GIVEN EXERCISE: Can you arrange all the items below as a numbered list, skipping any blank lines?
>> begin
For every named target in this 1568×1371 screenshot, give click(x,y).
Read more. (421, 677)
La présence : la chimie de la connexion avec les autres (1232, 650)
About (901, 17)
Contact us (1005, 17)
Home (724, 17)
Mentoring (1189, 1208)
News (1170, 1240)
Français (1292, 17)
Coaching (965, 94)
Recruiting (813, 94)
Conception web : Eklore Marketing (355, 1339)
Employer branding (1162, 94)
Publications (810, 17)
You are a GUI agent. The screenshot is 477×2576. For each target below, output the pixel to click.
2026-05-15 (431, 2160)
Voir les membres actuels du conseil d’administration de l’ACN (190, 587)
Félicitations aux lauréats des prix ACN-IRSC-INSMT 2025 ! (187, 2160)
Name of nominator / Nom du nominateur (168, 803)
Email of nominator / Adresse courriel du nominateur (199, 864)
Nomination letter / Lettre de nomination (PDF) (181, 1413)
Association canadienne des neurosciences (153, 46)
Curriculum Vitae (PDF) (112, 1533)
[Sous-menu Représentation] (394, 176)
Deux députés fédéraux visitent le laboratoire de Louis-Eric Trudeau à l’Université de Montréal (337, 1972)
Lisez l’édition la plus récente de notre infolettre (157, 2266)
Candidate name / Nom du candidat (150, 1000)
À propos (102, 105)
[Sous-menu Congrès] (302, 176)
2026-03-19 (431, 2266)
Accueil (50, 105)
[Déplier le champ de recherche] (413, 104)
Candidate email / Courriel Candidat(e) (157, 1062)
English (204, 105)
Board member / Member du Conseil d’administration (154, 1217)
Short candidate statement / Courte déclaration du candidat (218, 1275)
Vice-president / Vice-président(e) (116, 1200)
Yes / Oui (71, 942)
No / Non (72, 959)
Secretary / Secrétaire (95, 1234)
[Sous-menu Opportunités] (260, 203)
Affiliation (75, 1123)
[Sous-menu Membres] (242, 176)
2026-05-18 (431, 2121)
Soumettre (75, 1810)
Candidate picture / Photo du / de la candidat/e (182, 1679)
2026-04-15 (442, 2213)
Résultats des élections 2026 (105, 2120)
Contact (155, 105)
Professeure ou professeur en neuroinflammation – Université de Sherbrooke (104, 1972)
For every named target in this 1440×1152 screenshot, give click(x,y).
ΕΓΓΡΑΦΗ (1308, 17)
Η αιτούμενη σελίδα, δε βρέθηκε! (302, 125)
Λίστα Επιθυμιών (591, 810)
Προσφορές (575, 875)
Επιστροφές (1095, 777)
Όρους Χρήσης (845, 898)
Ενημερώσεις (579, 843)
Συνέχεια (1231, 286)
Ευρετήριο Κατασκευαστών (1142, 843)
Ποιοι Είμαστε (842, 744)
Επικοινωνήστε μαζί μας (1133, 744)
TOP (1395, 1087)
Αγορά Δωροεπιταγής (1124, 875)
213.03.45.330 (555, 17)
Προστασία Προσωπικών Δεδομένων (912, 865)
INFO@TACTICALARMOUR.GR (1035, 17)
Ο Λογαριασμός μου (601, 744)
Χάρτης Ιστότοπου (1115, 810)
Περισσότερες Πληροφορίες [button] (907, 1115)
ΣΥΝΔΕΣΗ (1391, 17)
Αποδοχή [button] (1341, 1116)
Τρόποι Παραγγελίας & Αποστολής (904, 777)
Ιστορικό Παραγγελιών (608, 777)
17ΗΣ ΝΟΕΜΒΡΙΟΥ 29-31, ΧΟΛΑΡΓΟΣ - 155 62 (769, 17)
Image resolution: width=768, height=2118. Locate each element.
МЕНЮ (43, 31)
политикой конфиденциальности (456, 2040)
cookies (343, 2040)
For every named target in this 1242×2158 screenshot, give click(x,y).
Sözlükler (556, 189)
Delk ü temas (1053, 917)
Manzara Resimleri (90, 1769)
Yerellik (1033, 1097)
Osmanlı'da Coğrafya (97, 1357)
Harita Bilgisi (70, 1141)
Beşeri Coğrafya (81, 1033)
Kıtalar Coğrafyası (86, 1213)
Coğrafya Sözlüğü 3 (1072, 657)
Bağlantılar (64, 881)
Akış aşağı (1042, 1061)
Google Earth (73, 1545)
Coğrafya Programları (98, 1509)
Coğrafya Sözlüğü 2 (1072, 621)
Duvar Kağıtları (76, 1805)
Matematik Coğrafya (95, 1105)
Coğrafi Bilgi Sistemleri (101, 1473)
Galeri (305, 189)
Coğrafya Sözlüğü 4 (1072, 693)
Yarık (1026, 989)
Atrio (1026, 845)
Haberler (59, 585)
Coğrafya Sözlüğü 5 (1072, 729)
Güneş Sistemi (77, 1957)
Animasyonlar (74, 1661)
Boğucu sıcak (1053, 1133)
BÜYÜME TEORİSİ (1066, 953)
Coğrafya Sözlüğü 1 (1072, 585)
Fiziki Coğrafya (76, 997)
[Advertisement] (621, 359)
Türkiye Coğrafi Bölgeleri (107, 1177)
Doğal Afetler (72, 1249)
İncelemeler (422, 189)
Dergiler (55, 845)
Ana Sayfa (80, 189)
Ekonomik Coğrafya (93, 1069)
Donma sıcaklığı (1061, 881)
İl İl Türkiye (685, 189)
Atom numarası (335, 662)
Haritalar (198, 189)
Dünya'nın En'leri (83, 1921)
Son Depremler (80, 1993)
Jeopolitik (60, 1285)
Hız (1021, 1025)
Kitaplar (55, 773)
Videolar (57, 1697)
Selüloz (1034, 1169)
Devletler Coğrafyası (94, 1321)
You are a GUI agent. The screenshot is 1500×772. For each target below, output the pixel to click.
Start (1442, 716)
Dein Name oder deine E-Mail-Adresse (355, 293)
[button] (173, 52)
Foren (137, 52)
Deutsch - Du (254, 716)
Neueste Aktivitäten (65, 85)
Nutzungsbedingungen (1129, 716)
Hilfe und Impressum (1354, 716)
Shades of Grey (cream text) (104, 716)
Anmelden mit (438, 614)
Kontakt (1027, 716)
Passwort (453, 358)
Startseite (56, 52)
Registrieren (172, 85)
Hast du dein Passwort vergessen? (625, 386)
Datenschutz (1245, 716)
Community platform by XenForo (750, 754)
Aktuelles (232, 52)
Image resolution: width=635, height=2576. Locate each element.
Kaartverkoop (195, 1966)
>> end
WORKED ANSWER:
1. For every named target in this 1568×1371 screenshot, give click(x,y).
2. Read more. (421, 677)
3. La présence : la chimie de la connexion avec les autres (1232, 650)
4. About (901, 17)
5. Contact us (1005, 17)
6. Home (724, 17)
7. Mentoring (1189, 1208)
8. News (1170, 1240)
9. Français (1292, 17)
10. Coaching (965, 94)
11. Recruiting (813, 94)
12. Conception web : Eklore Marketing (355, 1339)
13. Employer branding (1162, 94)
14. Publications (810, 17)
15. You are a GUI agent. The screenshot is 477×2576. For each target below, output the pixel to click.
16. 2026-05-15 (431, 2160)
17. Voir les membres actuels du conseil d’administration de l’ACN (190, 587)
18. Félicitations aux lauréats des prix ACN-IRSC-INSMT 2025 ! (187, 2160)
19. Name of nominator / Nom du nominateur (168, 803)
20. Email of nominator / Adresse courriel du nominateur (199, 864)
21. Nomination letter / Lettre de nomination (PDF) (181, 1413)
22. Association canadienne des neurosciences (153, 46)
23. Curriculum Vitae (PDF) (112, 1533)
24. [Sous-menu Représentation] (394, 176)
25. Deux députés fédéraux visitent le laboratoire de Louis-Eric Trudeau à l’Université de Montréal (337, 1972)
26. Lisez l’édition la plus récente de notre infolettre (157, 2266)
27. Candidate name / Nom du candidat (150, 1000)
28. À propos (102, 105)
29. [Sous-menu Congrès] (302, 176)
30. 2026-03-19 (431, 2266)
31. Accueil (50, 105)
32. [Déplier le champ de recherche] (413, 104)
33. Candidate email / Courriel Candidat(e) (157, 1062)
34. English (204, 105)
35. Board member / Member du Conseil d’administration (154, 1217)
36. Short candidate statement / Courte déclaration du candidat (218, 1275)
37. Vice-president / Vice-président(e) (116, 1200)
38. Yes / Oui (71, 942)
39. No / Non (72, 959)
40. Secretary / Secrétaire (95, 1234)
41. [Sous-menu Opportunités] (260, 203)
42. Affiliation (75, 1123)
43. [Sous-menu Membres] (242, 176)
44. 2026-05-18 (431, 2121)
45. Soumettre (75, 1810)
46. Candidate picture / Photo du / de la candidat/e (182, 1679)
47. 2026-04-15 (442, 2213)
48. Résultats des élections 2026 (105, 2120)
49. Contact (155, 105)
50. Professeure ou professeur en neuroinflammation – Université de Sherbrooke (104, 1972)
51. For every named target in this 1440×1152 screenshot, give click(x,y).
52. ΕΓΓΡΑΦΗ (1308, 17)
53. Η αιτούμενη σελίδα, δε βρέθηκε! (302, 125)
54. Λίστα Επιθυμιών (591, 810)
55. Προσφορές (575, 875)
56. Επιστροφές (1095, 777)
57. Όρους Χρήσης (845, 898)
58. Ενημερώσεις (579, 843)
59. Συνέχεια (1231, 286)
60. Ευρετήριο Κατασκευαστών (1142, 843)
61. Ποιοι Είμαστε (842, 744)
62. Επικοινωνήστε μαζί μας (1133, 744)
63. TOP (1395, 1087)
64. Αγορά Δωροεπιταγής (1124, 875)
65. 213.03.45.330 (555, 17)
66. Προστασία Προσωπικών Δεδομένων (912, 865)
67. INFO@TACTICALARMOUR.GR (1035, 17)
68. Ο Λογαριασμός μου (601, 744)
69. Χάρτης Ιστότοπου (1115, 810)
70. Περισσότερες Πληροφορίες [button] (907, 1115)
71. ΣΥΝΔΕΣΗ (1391, 17)
72. Αποδοχή [button] (1341, 1116)
73. Τρόποι Παραγγελίας & Αποστολής (904, 777)
74. Ιστορικό Παραγγελιών (608, 777)
75. 17ΗΣ ΝΟΕΜΒΡΙΟΥ 29-31, ΧΟΛΑΡΓΟΣ - 155 62 (769, 17)
76. Image resolution: width=768, height=2118. Locate each element.
77. МЕНЮ (43, 31)
78. политикой конфиденциальности (456, 2040)
79. cookies (343, 2040)
80. For every named target in this 1242×2158 screenshot, give click(x,y).
81. Sözlükler (556, 189)
82. Delk ü temas (1053, 917)
83. Manzara Resimleri (90, 1769)
84. Yerellik (1033, 1097)
85. Osmanlı'da Coğrafya (97, 1357)
86. Harita Bilgisi (70, 1141)
87. Beşeri Coğrafya (81, 1033)
88. Kıtalar Coğrafyası (86, 1213)
89. Coğrafya Sözlüğü 3 (1072, 657)
90. Bağlantılar (64, 881)
91. Akış aşağı (1042, 1061)
92. Google Earth (73, 1545)
93. Coğrafya Programları (98, 1509)
94. Coğrafya Sözlüğü 2 (1072, 621)
95. Duvar Kağıtları (76, 1805)
96. Matematik Coğrafya (95, 1105)
97. Coğrafi Bilgi Sistemleri (101, 1473)
98. Galeri (305, 189)
99. Coğrafya Sözlüğü 4 (1072, 693)
100. Yarık (1026, 989)
101. Atrio (1026, 845)
102. Haberler (59, 585)
103. Coğrafya Sözlüğü 5 (1072, 729)
104. Güneş Sistemi (77, 1957)
105. Animasyonlar (74, 1661)
106. Boğucu sıcak (1053, 1133)
107. BÜYÜME TEORİSİ (1066, 953)
108. Coğrafya Sözlüğü 1 (1072, 585)
109. Fiziki Coğrafya (76, 997)
110. [Advertisement] (621, 359)
111. Türkiye Coğrafi Bölgeleri (107, 1177)
112. Doğal Afetler (72, 1249)
113. İncelemeler (422, 189)
114. Dergiler (55, 845)
115. Ana Sayfa (80, 189)
116. Ekonomik Coğrafya (93, 1069)
117. Donma sıcaklığı (1061, 881)
118. İl İl Türkiye (685, 189)
119. Atom numarası (335, 662)
120. Haritalar (198, 189)
121. Dünya'nın En'leri (83, 1921)
122. Son Depremler (80, 1993)
123. Jeopolitik (60, 1285)
124. Hız (1021, 1025)
125. Kitaplar (55, 773)
126. Videolar (57, 1697)
127. Selüloz (1034, 1169)
128. Devletler Coğrafyası (94, 1321)
129. You are a GUI agent. The screenshot is 1500×772. For each target below, output the pixel to click.
130. Start (1442, 716)
131. Dein Name oder deine E-Mail-Adresse (355, 293)
132. [button] (173, 52)
133. Foren (137, 52)
134. Deutsch - Du (254, 716)
135. Neueste Aktivitäten (65, 85)
136. Nutzungsbedingungen (1129, 716)
137. Hilfe und Impressum (1354, 716)
138. Shades of Grey (cream text) (104, 716)
139. Anmelden mit (438, 614)
140. Kontakt (1027, 716)
141. Passwort (453, 358)
142. Startseite (56, 52)
143. Registrieren (172, 85)
144. Hast du dein Passwort vergessen? (625, 386)
145. Datenschutz (1245, 716)
146. Community platform by XenForo (750, 754)
147. Aktuelles (232, 52)
148. Image resolution: width=635, height=2576. Locate each element.
149. Kaartverkoop (195, 1966)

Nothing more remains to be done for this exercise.